Il percorso dell’industria meccanica non è uniforme: con le convenzioni dell’85, il settore si aggiudica un trattamento di modesto privilegio rispetto alla produzione estera ma l’ordinamento degli ordinativi si palesa oscillante determinando fino alla svolta del secolo ondate di profonda crisi. Qui si delinea una più vivace politica degli acquisti che culmina con l’imponente programma di rinnovamento del materiale rotabile che sostiene il disegno della statizzazione delle ferrovie. Ernesto Breda (cugino di Vincenzo Stefano Breda della Terni) che ha rilevato nel 1886 lo stabilimento milanese dell’Elvetica, può però vantare a metà degli anni novanta una produzione di quasi 500 locomotive (incanalate in parte verso il mercato estero), confermando una specializzazione di settore che in seguito avrebbe permesso una decisa posizione di forza. 

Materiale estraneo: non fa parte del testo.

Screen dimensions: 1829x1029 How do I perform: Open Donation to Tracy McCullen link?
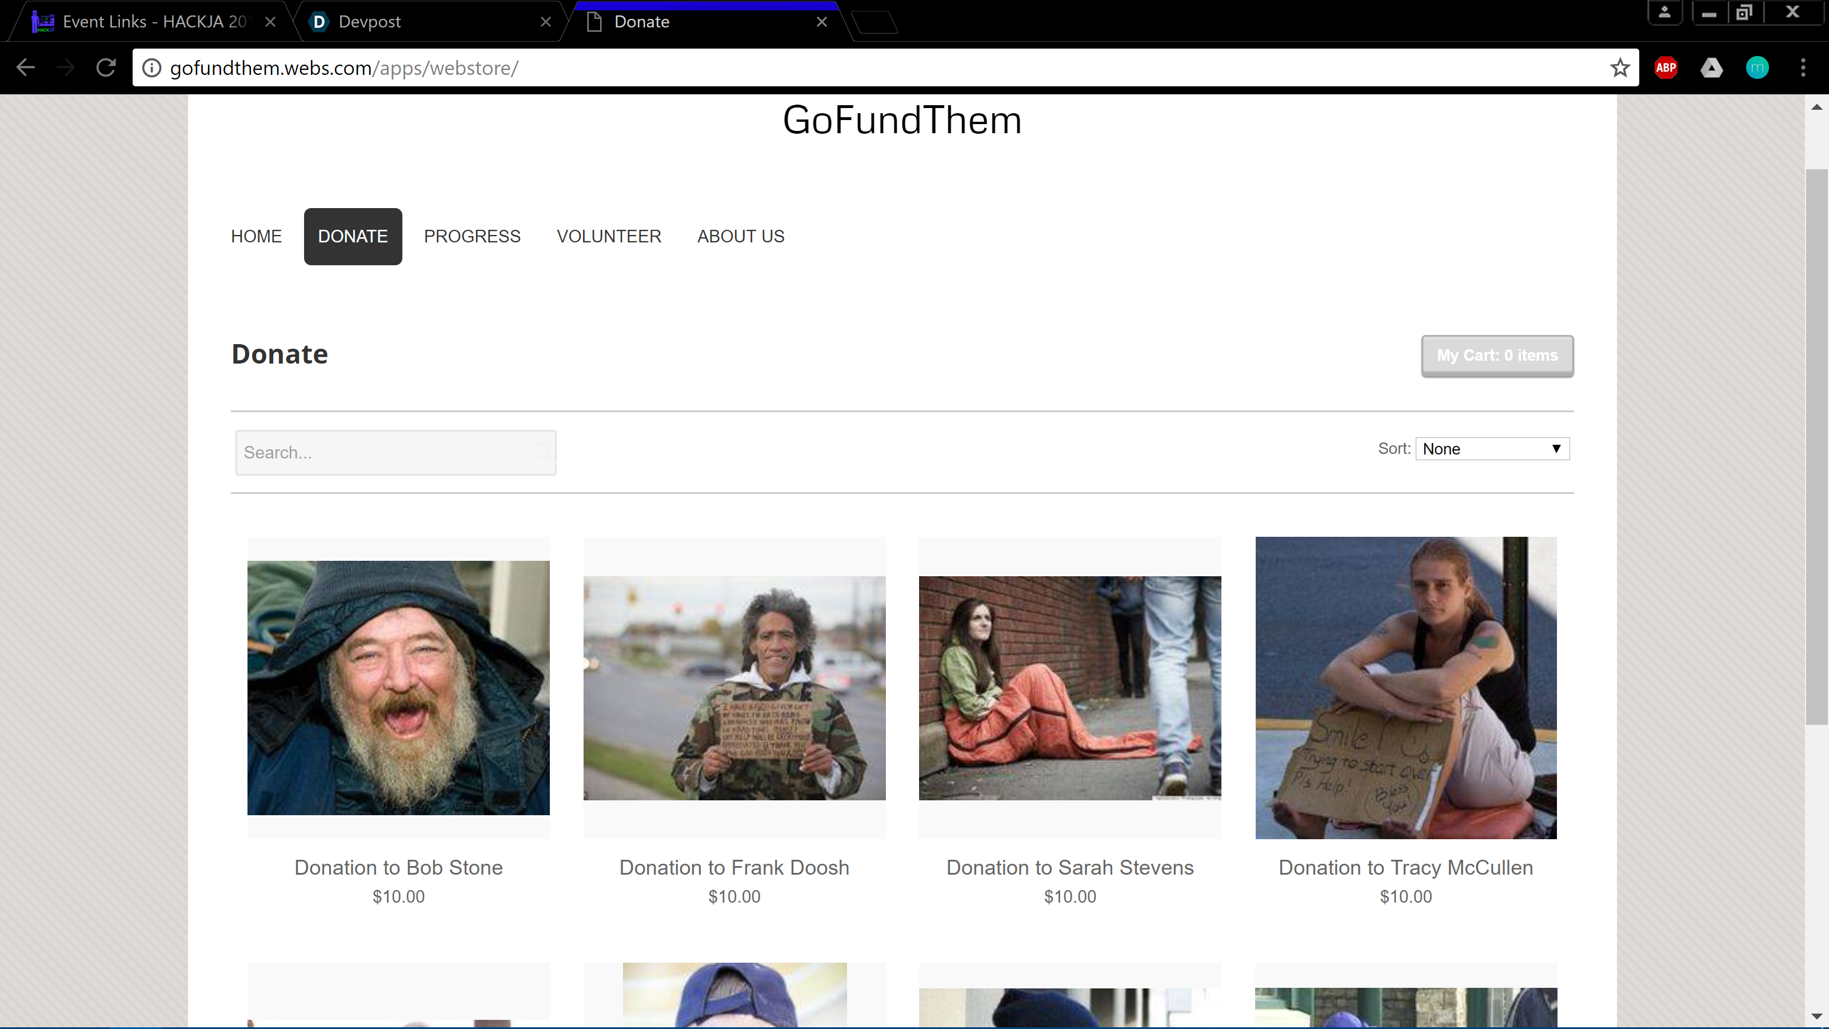click(x=1405, y=868)
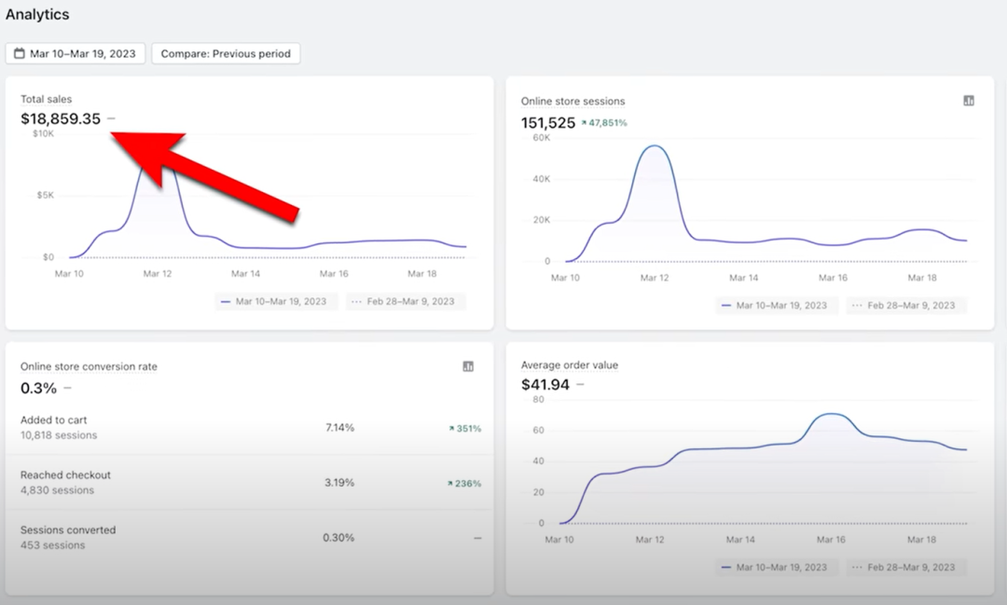Click the 351% increase indicator for Added to cart
Viewport: 1007px width, 605px height.
pyautogui.click(x=464, y=429)
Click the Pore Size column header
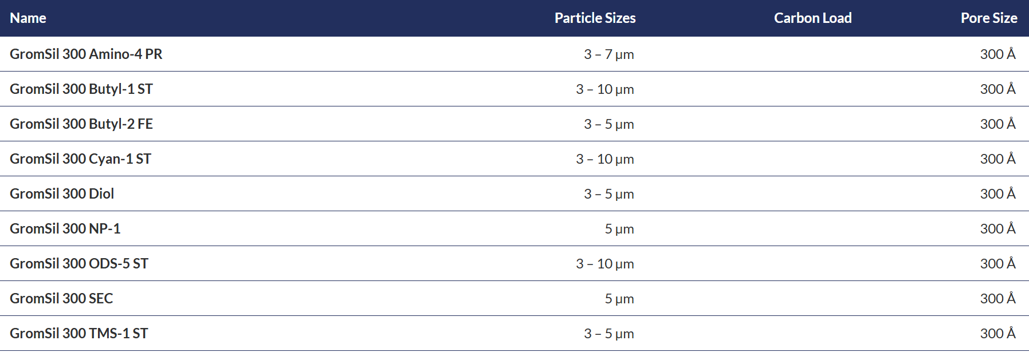Image resolution: width=1029 pixels, height=352 pixels. point(989,18)
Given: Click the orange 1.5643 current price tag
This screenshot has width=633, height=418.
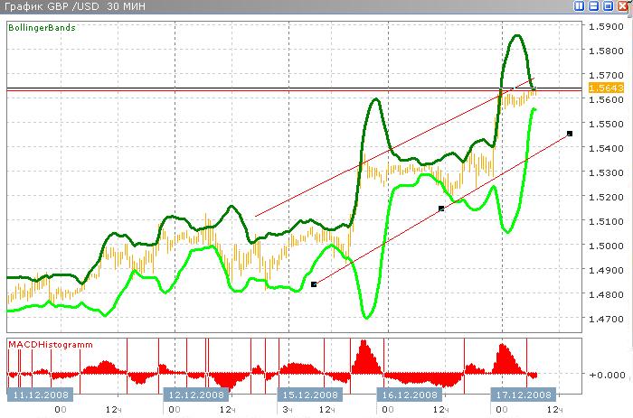Looking at the screenshot, I should [x=600, y=88].
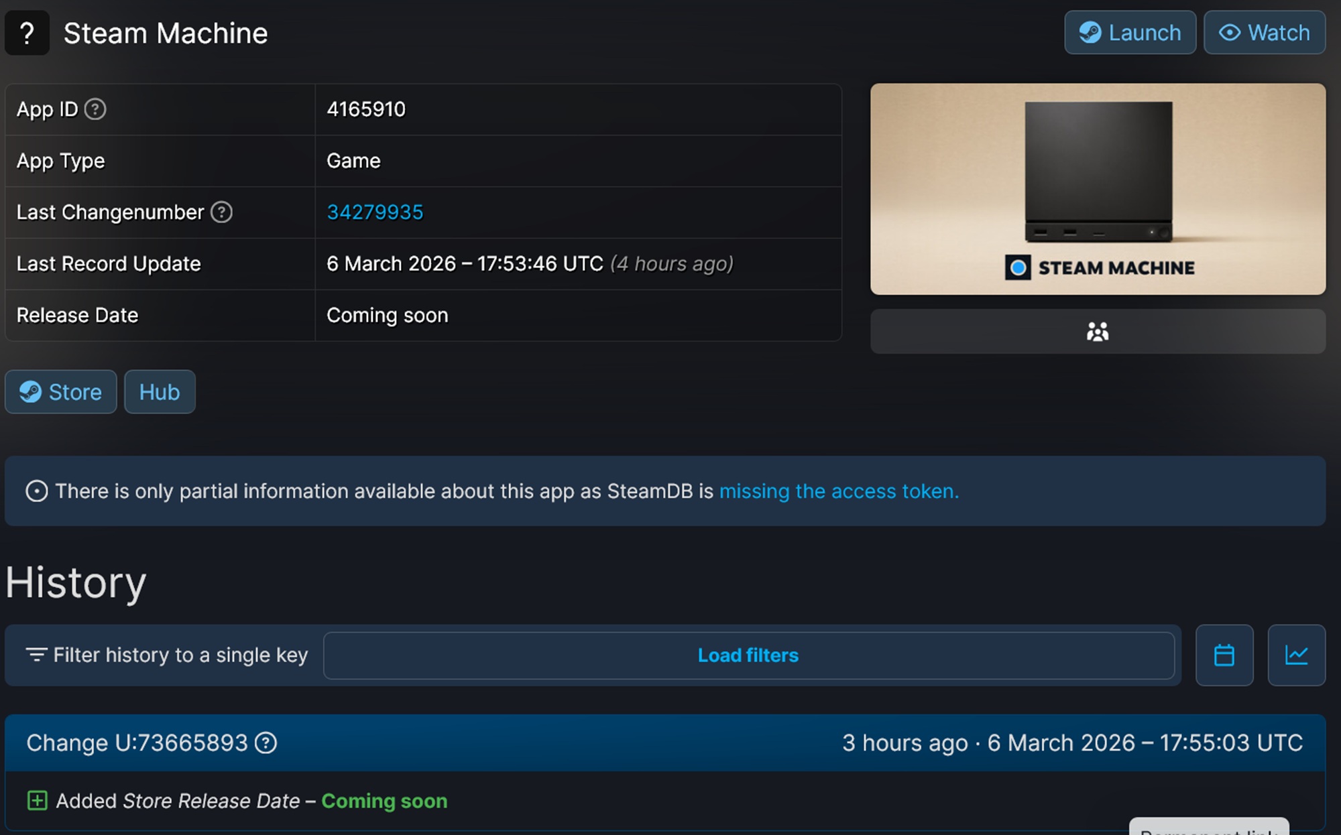Open the Store page button

pos(61,392)
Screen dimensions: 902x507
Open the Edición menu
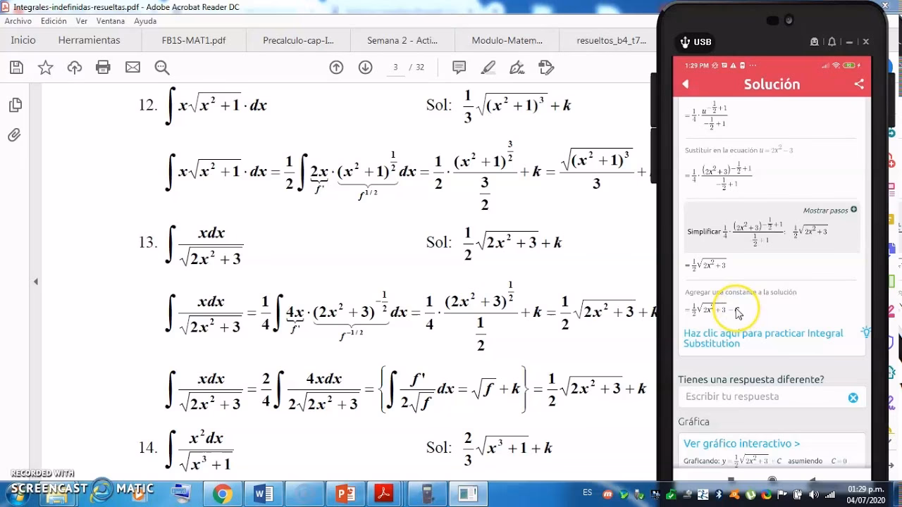point(54,21)
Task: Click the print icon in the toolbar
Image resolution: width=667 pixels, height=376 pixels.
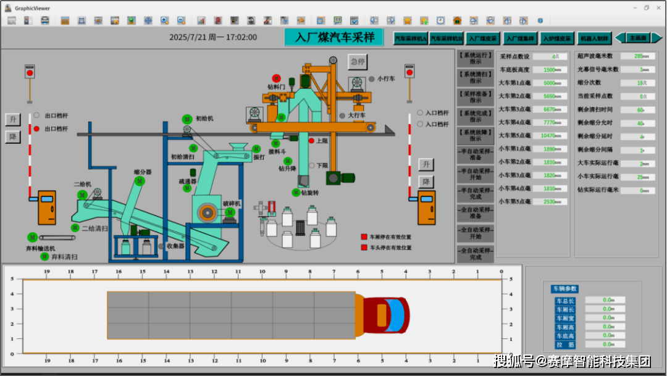Action: [45, 20]
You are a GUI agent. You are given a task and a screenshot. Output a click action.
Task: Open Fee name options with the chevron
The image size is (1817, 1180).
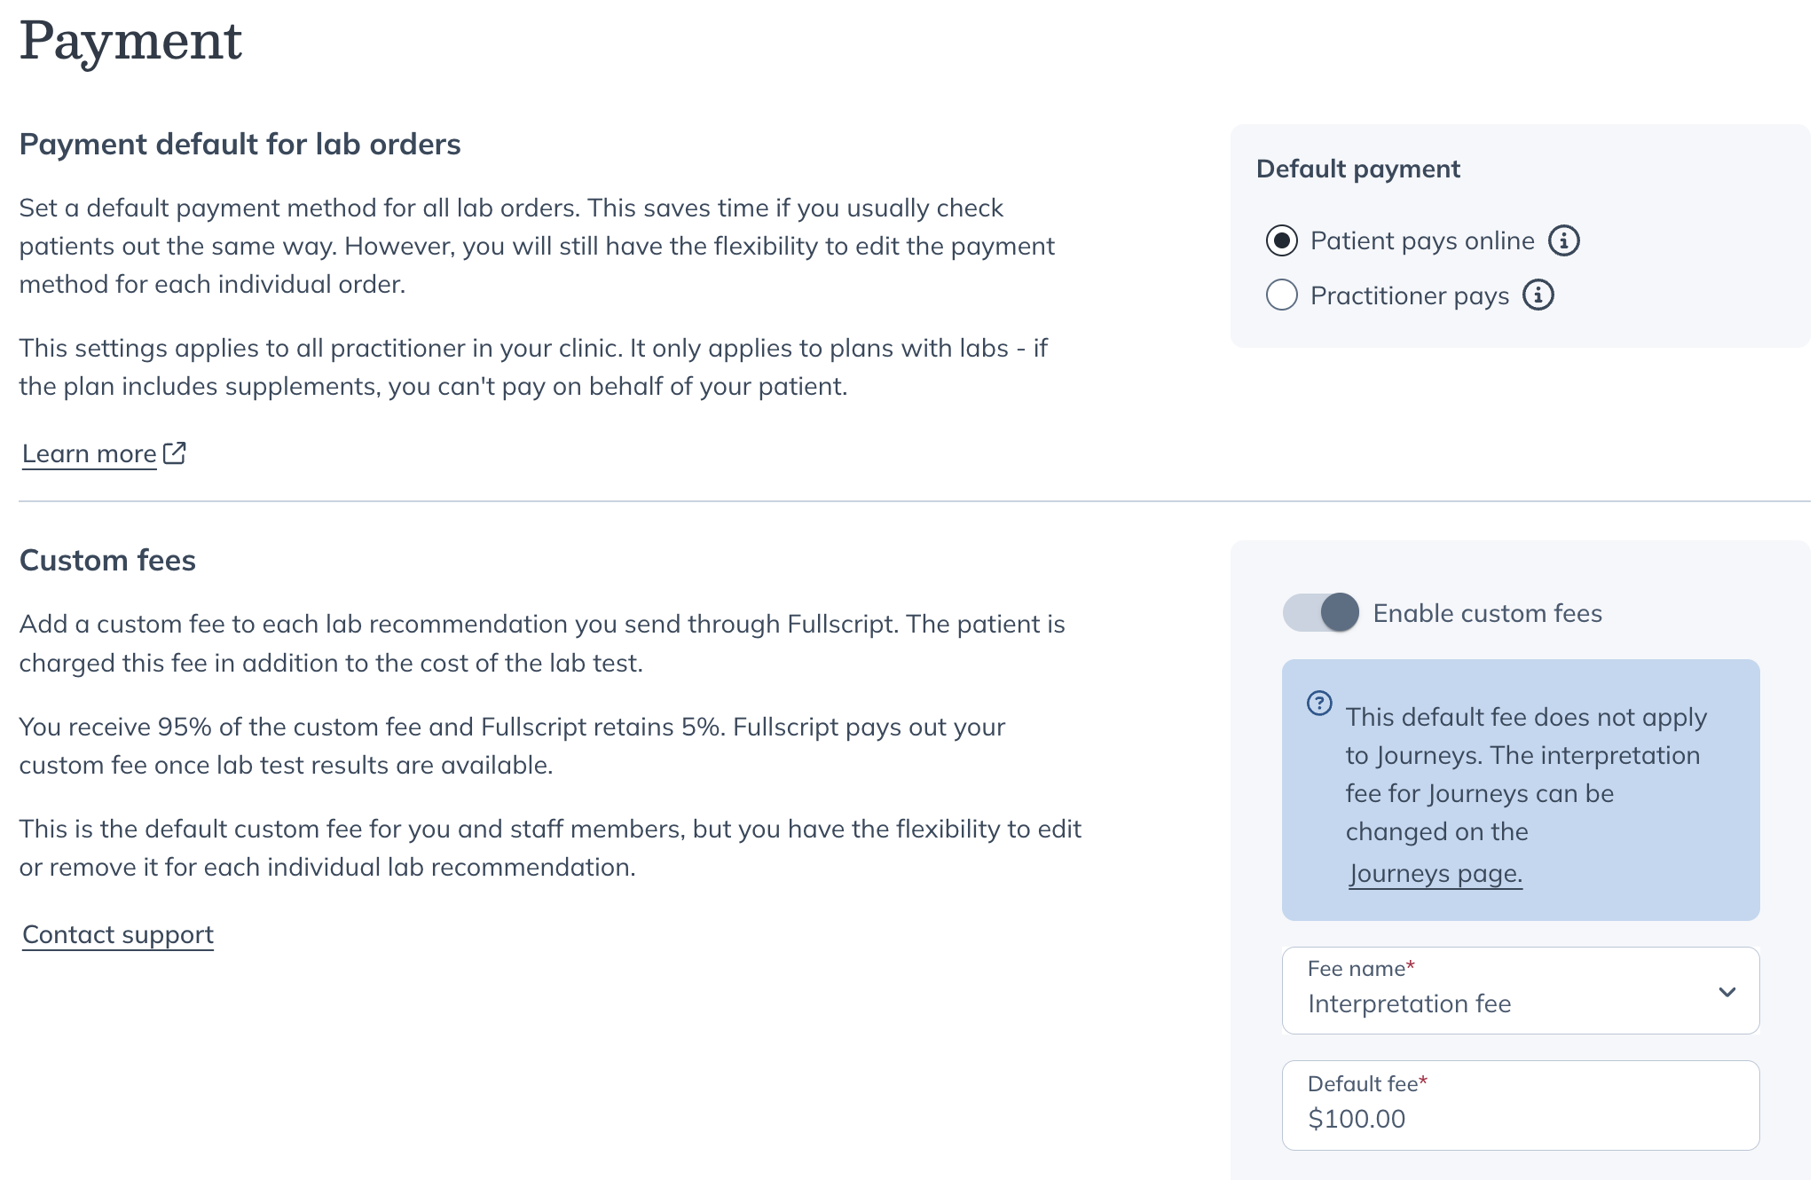pos(1727,991)
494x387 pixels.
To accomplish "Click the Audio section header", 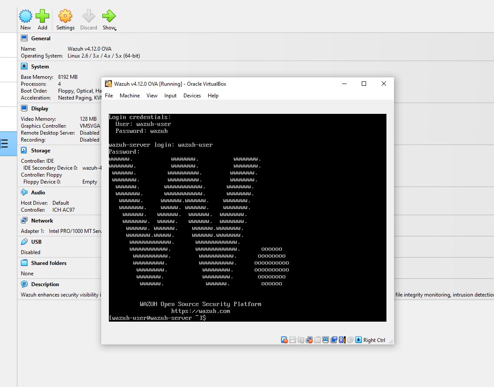I will point(38,193).
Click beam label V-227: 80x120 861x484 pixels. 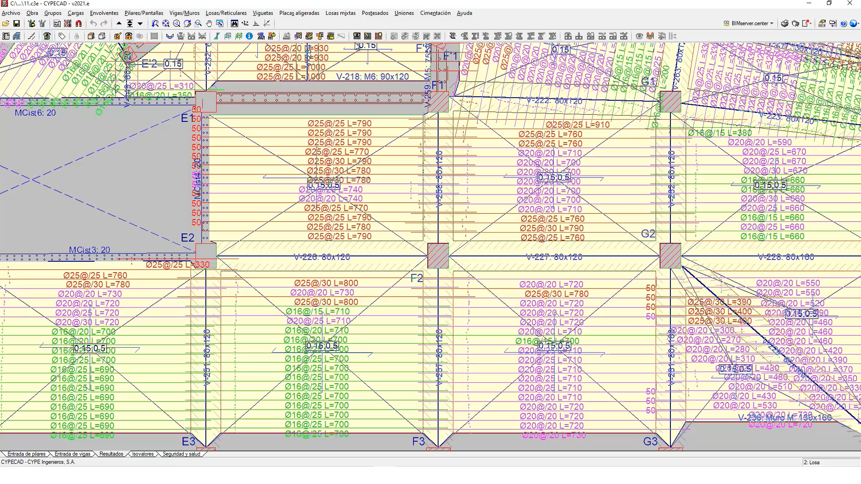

Nel programma di Bianchi era peraltro compresa la riserva delle commesse all’ industria nazionale: a fianco della meccanica, la siderurgia s’avvantaggia grazie all’adozione di vagoni a telaio interamente metallico. Malgrado i grossi investimenti nell’industria meccanica, la produzione non riesce a coprire la domanda che in parte deve ancora essere dirottata all’estero. Le commesse governative coinvolgono fra le 11 e le 15 aziende, fra le quali spiccano la Breda e l’Ansaldo di Genova.  Le industrie meccaniche si attrezzano anche per la trazione elettrica, fornendo motrici e materiale di trasmissione

 

 

Carro speciale per il trasporto di un volano 

 

 

 

 

  LE FERROVIE DELLA COLONIZZAZIONE  

 

  L’esempio inglese e certo decisivo nella politica ferroviaria dello stato italiano nelle colonie. In Eritrea (dove già un primo tronco fu aperto nel 1888 dopo l’occupazione dell’approdo) la linea che da Massaua si spinge all’interno verso Asmara pone tuttavia seri problemi. Nel 1905 viene inviato a scioglierli l’ingegnere De Cornè (futuro direttore delle FS) in qualità di rappresentante del genio civile. Il tratto più difficoltoso è quello tra Ghinda e Asmara, di 49 chilometri per i quali saranno costruiti 10 viadotti e 26 gallerie, lavorando su pendenze che in alcuni punti, arrivano al 35%. Esigenze militari e di prestigio fanno si che il 5 novembre 1911 la linea sia aperta al traffico e poi prolungata verso Cheren. contemporaneamente le ferrovie sostengono la mobilitazione italiana per l’impresa di Libia con convogli speciali di militari e rifornimenti. Dopo lo sbarco a Tripoli (5 ottobre 1911) e la pace di Losanna (18 ottobre 1912) le FS esercitano con il proprio personale le ferrovie a scartamento ridotto della Tripolitania.